En mi caso no tuve una infancia fácil, pero por suerte fui la caníbal que metía la cabeza entre páginas y constataba la tierra adentro que abonan. El mundo sensorial que despiertan. Me enganché por los restos. Estoy segura: en cada década, la palabra escrita me ha dado frases para celebrar los mejores días y ha estado junto a mí en los peores, como una suerte de abrazo que surge desde adentro. Que nadie puede arrebatar. En 2020, llorando en posición fetal por la muerte de mi madre, Eduardo Casar me dijo: “Acuérdate de todo lo que has leído”. Fue lo más sensato que escuché.
UN LUGAR DISTINTO
Además de su potencial acompañador, con hallazgos y matices, un libro puede tener una función cicatrizante, al permitirnos ver en perspectiva zonas lúgubres de la historia personal. A solas frente a un volumen bajamos las defensas diarias y entonces se abre la posibilidad de abrirnos al otro. Un otro de ficción o de la vida real. Un otro que acaso tenga nuestra cara. Ese cobijo tal vez nos reconvierta en personas cuando se nos olvida serlo.
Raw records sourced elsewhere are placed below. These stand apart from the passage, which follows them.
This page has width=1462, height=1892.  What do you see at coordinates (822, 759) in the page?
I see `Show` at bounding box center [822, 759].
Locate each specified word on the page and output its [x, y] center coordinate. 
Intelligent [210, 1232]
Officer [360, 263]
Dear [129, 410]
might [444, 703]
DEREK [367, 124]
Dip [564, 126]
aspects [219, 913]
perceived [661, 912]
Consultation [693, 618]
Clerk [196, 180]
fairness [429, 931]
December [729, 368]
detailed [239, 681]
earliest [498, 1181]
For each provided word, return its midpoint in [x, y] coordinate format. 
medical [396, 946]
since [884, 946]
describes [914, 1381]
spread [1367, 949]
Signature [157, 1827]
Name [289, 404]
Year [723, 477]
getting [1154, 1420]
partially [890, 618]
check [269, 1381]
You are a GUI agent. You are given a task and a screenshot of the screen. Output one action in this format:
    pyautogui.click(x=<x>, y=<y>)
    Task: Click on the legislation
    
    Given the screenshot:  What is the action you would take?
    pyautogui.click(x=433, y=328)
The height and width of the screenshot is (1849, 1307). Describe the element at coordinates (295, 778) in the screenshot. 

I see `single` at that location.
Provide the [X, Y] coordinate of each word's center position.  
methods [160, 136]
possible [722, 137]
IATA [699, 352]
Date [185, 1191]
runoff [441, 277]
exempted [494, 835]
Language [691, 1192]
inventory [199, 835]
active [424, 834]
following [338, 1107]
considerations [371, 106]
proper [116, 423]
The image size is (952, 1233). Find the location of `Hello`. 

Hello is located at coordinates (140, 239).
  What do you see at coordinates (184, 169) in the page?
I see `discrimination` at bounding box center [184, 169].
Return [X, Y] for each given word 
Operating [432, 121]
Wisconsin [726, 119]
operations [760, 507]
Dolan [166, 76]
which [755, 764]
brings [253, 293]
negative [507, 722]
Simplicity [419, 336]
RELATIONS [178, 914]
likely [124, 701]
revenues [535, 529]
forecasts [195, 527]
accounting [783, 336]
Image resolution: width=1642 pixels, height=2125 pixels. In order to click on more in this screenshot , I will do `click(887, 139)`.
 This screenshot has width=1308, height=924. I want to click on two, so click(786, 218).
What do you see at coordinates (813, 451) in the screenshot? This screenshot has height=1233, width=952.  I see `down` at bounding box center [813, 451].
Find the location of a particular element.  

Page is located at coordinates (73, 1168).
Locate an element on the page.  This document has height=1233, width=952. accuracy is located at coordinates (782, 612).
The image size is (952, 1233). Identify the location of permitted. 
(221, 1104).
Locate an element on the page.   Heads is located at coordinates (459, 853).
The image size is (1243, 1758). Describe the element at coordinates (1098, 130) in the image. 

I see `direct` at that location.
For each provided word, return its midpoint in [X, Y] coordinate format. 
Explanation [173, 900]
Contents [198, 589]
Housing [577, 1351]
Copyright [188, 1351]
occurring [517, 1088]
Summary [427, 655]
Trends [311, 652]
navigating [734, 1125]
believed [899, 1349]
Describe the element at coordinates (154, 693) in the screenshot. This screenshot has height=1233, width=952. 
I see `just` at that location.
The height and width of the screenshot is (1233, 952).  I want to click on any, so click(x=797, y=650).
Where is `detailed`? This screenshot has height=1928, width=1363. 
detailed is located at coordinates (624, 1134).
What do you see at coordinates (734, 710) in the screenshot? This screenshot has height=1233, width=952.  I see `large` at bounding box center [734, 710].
En Colombia, una profesora se dedicó a leer en voz alta a jóvenes que fueron parte de la guerrilla y vivieron experiencias severísimas, como ver arrasada a su gente, aplicar tortura, padecer violaciones. A pesar de la devastación emocional, algunas chica y chicos reaccionaron al ejercicio. Apunta la propia Beatriz Helena Robledo: “Para aquellos que por circunstancias de la vida han sido despojados de sus derechos fundamentales, o de sus mínimas condiciones humanas, un libro es quizás la única puerta que puede permitirles atravesar el umbral y saltar al otro lado”. La lectura brinda la opción de saltar al otro lado. Construir un lugar distinto al que nos tocó en suerte.
UN CIELO SIN FRONTERAS
Son formas creativas de la supervivencia tanto leer como su contraparte, escribir. Rosario Castellanos, de quien hablé más arriba y cuyo centenario de nacimiento recordamos en este 2025, dice en un poema: “Escribo porque yo, un día, adolescente, / me incliné ante un espejo y no había nadie. / ¿Se da cuenta? El vacío. Y junto a mí los otros / chorreaban importancia”. El caso de tantas y tantos fue similar.
Para celebrar a esta pensadora fuera de serie y también festejar el Día Internacional del Libro y del Derecho de Autor, este 23 de abril se inaugurará en el Colegio de San Ildefonso la muestra Un cielo sin fronteras. Rosario Castellanos: archivo inédito. La Dirección de Literatura y Fomento a la Lectura, parte de la Coordinación de Difusión Cultural de la UNAM, presenta por primera vez más de cien materiales íntimos de ella, resguardados por su hijo, Gabriel Guerra Castellanos.
Algunas de las sorpresas de la exposición incluyen fotos de infancia y adolescencia, credenciales escolares, su máquina de escribir, sus lentes, manuscritos, imágenes de juventud y madurez, además de audios con su voz, fotos de ella embarazada, primeras ediciones.
La autora de Balún Canán, quien desde mediados del siglo XX se distinguió por su visión feminista y la defensa de los derechos de los pueblos originarios, visitó casi todos los géneros: poesía, cuento, novela, ensayo, periodismo, critica, dramaturgia. Esta mujer que se construyó a sí misma y optó por volar en un “cielo sin fronteras” (como dice una línea suya) señaló también: “Mi placer principal es leer”.
Como autora y lectora, Castellanos sin duda supo lo radiactivamente bueno que se esconde entre las pastas de un libro.